> [Passage to read]:
There was an article yesterday about this new "anti-Greta" german girl which basically says climate change isn't as bad as it looks. Go in the comments and you see the sheer ignorance of a vast majority of the folks out there, even in our "first world" countries.
Just a whole bunch of hateful comments against Greta and a whole lot of people who have a complete lack of intellectual capacity to understand and analyse scientific evidence.
I don't have a scientific degree per say, but my parents both had scientific degrees. I work with computers which gives me the capacity to understand complex systems. And what I do see out there, is that a lot of people don't understand how systems work in general. They don't understand that it is all about an equilibrium of a large number of factors that, when they work together, make a stable system. When you start to tinker with a parameter, the system will eventually become unstable and crash. Simple example: raise the frequency of a CPU without increasing the cooling capacity and you computer will overheat and crash.

> [Input rows]:
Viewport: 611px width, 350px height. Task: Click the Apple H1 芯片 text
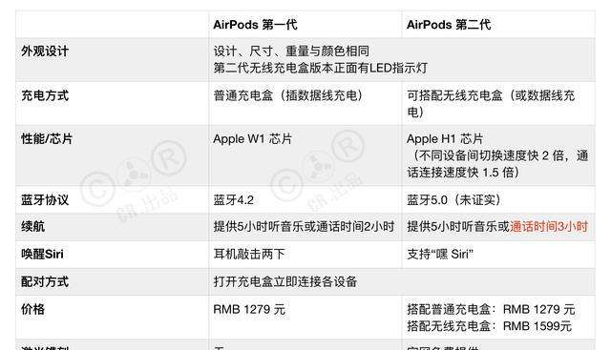click(x=445, y=138)
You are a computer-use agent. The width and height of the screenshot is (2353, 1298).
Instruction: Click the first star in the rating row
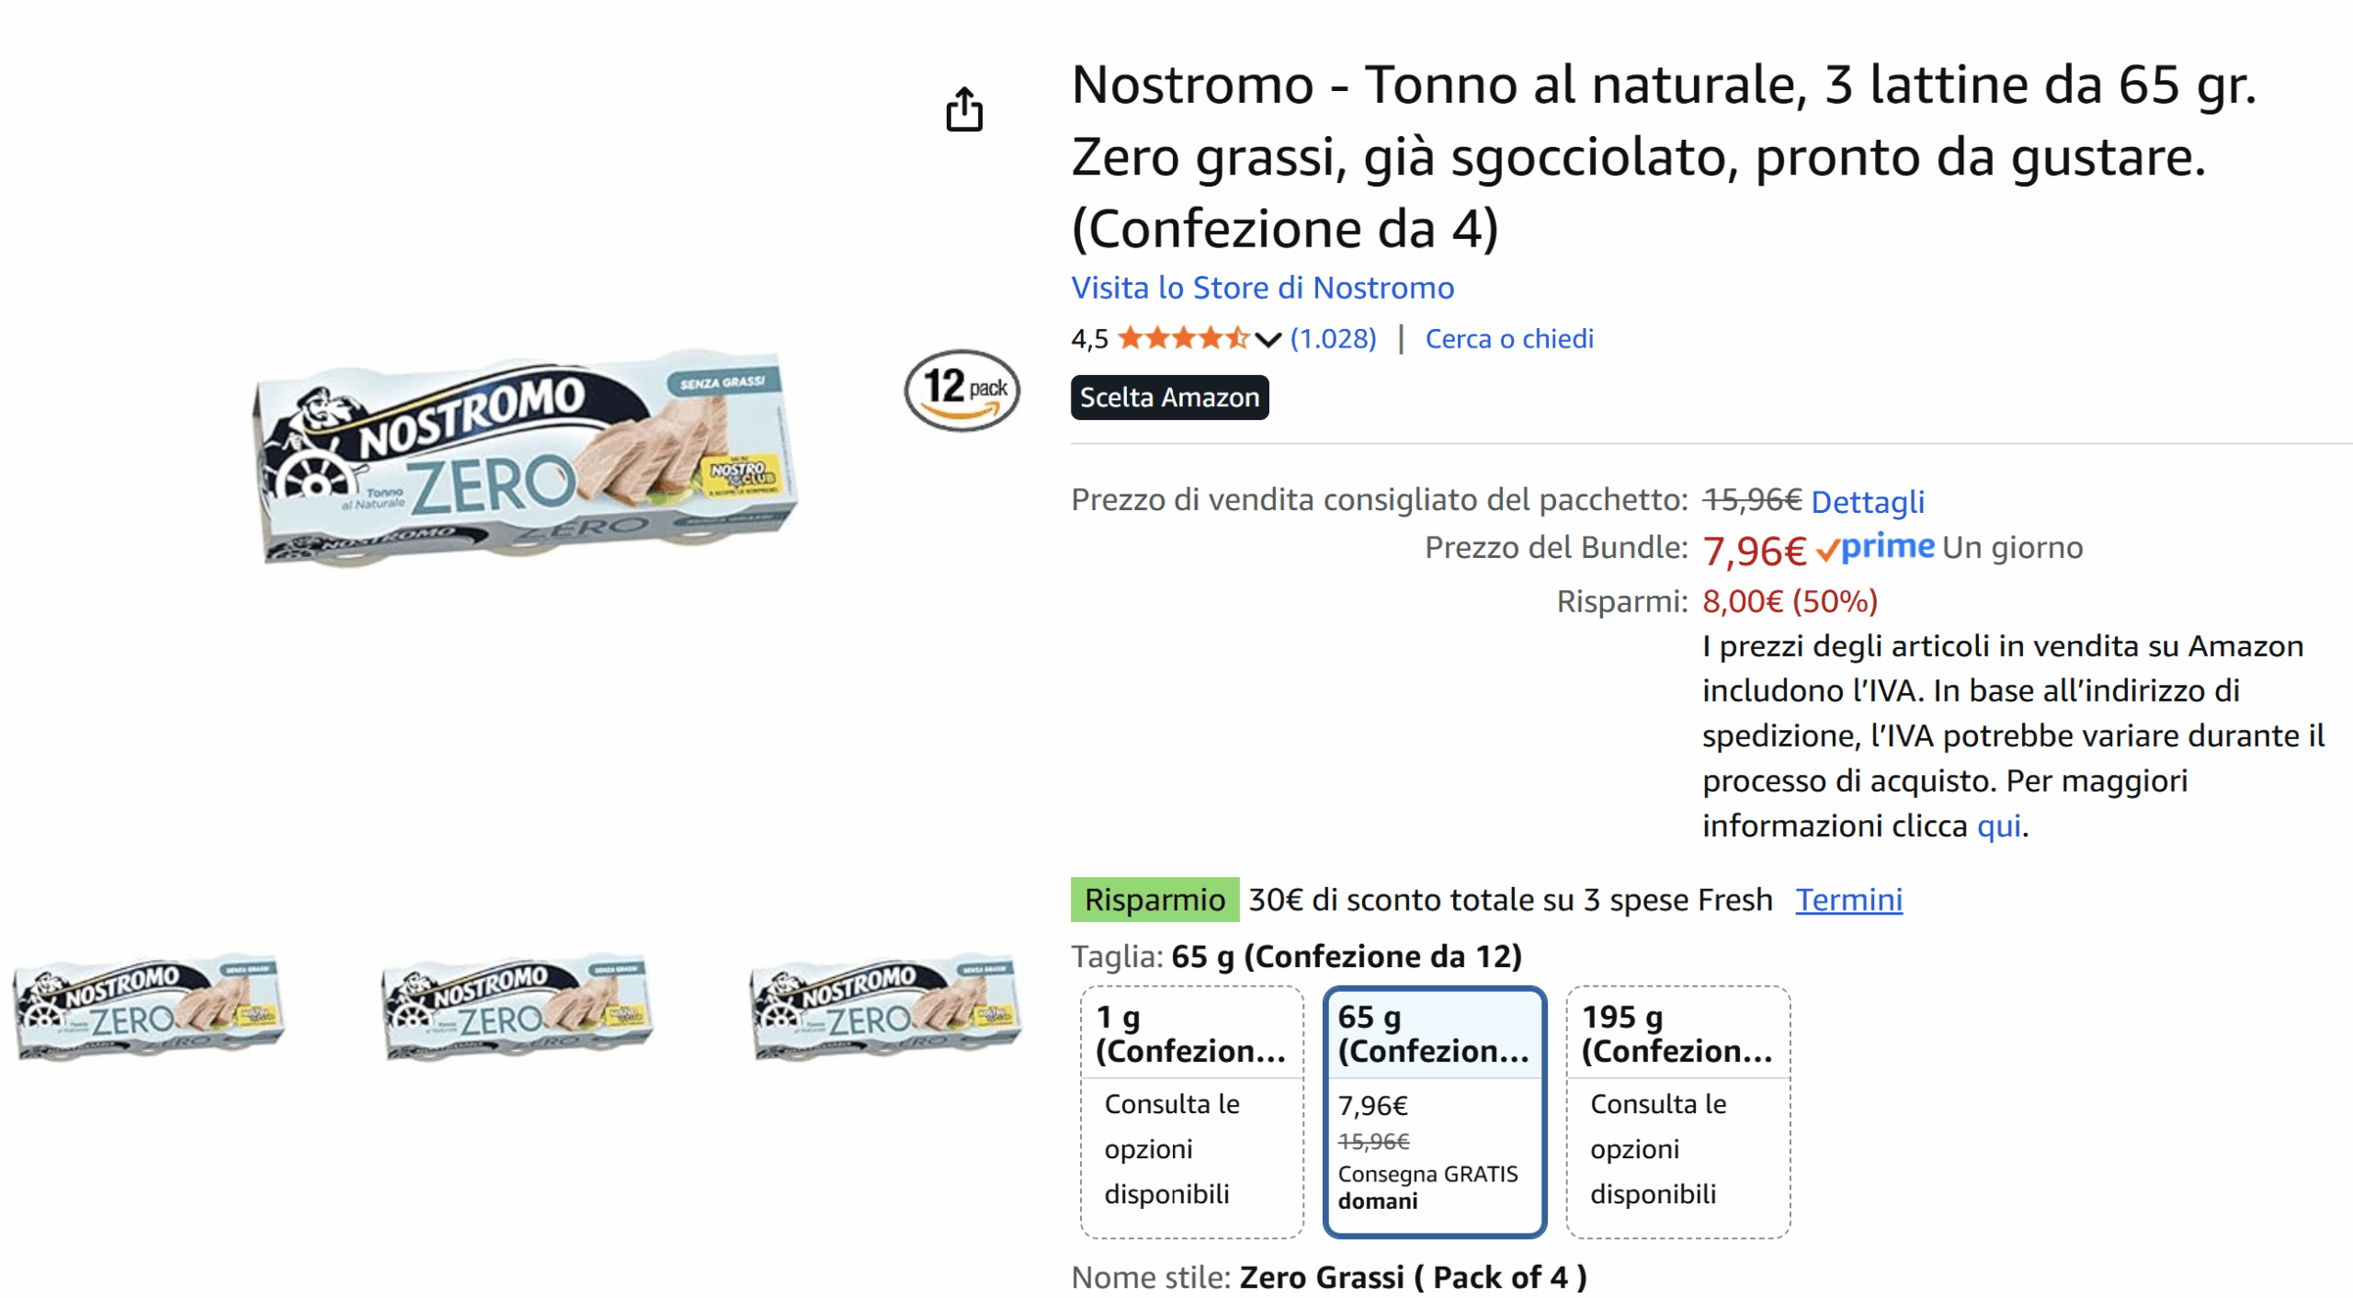(x=1130, y=338)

> [Your tasks]:
1) In the post about climate change, what simple example does the writer give of a system becoming unstable?
2) Rewrite the entries in Block 1 with "Task" swapped for "Goal", changing nothing else, and omit the pictures.
The post about climate change and the entries have no connection to each other.

> [Solutions to the tasks]:
1) Raising a CPU's frequency without increasing the cooling capacity, which makes the computer overheat and crash.

2)
Viewport: 611px width, 350px height. Goal: Click the Apple H1 芯片 text
click(x=445, y=138)
You are a computer-use agent. The width and height of the screenshot is (2353, 1298).
Instruction: Click the first star in the rating row
(x=1130, y=338)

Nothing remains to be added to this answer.